"Prayer is like a portable Sabbath, when we close our eyes for just a moment and let the mind rest in the heart." – Wayne Muller
What is a Sabbath other than a time to "let the mind rest in the heart?" What traditional Sabbath times can do is teach you that any day and any moment can be sacred.
"The world seduces us with an artificial urgency," Muller writes. That urgency "requires us to respond without listening to what is most deeply true."
I was born at high noon on a Halloween Sunday (also celebrated as Protestant Reformation Day.) It was a fun birthday as a kid (dressed as a clown on my 4th birthday with scrapbook notes from my mother.) The clown and cowboy outfits were fun. But, I never liked the ghoulish images that pockmark that holiday and always wondered why so many people enjoy masks covered with blood and people dressed to terrify us.

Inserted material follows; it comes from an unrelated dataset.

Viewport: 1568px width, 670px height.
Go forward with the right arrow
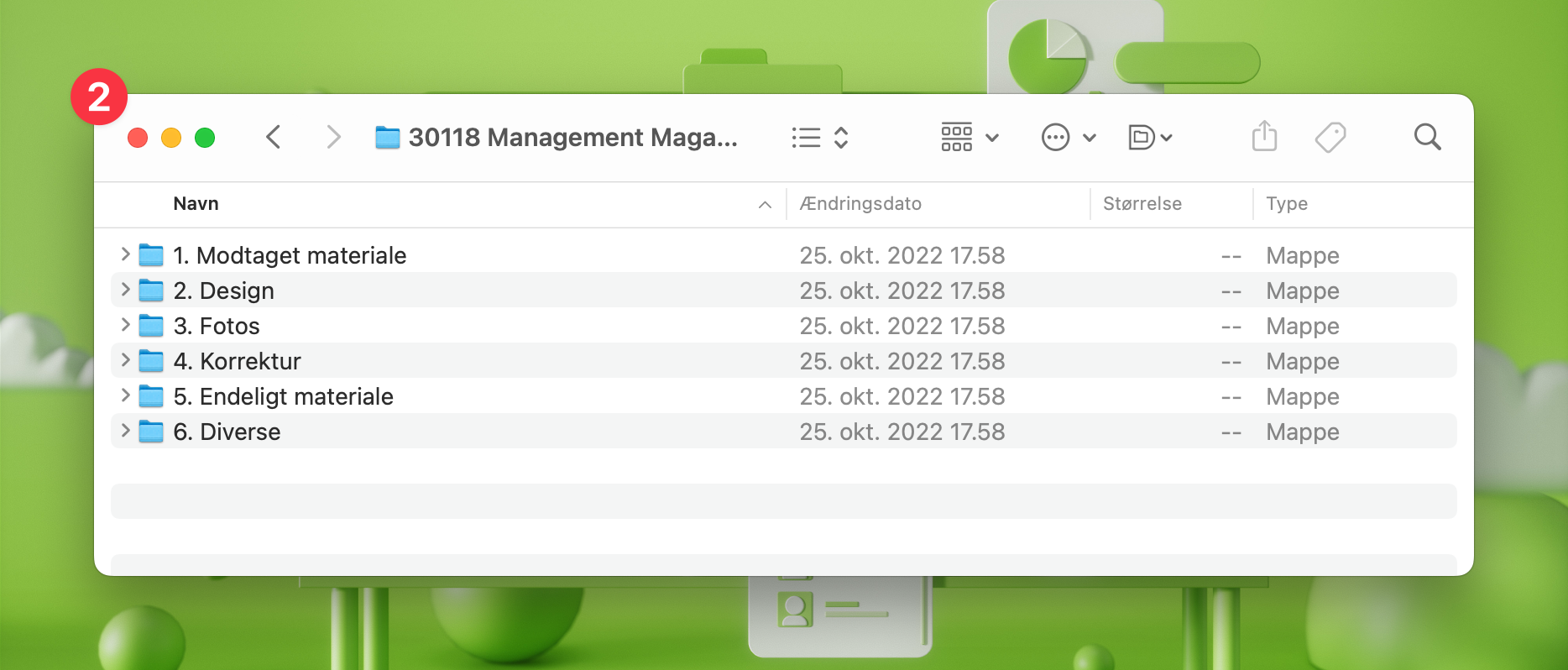pos(333,137)
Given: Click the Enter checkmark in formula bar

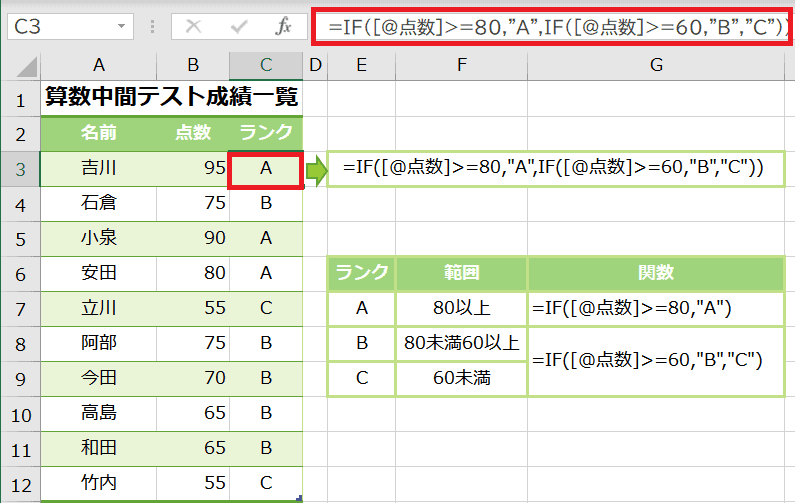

When I began working in a hospital in 1975 the skeleton costumes and gore-covered Draculas grew even more distasteful.
I have often let the "noise" around Halloween interfere with celebrating my birthday as a personal Sabbath. That may happen to you on your own birthday. The day is sacred yet you may not experience it that way.
What is most "deeply true" about your life? What do you want to become more true? What would happen if you looked beneath the "artificial urgency" of the world's demands?
From the horror of a Nazi concentration camp Ette Hillesum sends you a diary entry: "Ultimately, we have just one moral duty: to reclaim large areas of peace in ourselves, more and more peace, and reflect it towards others."
When is your Sabbath? What about now?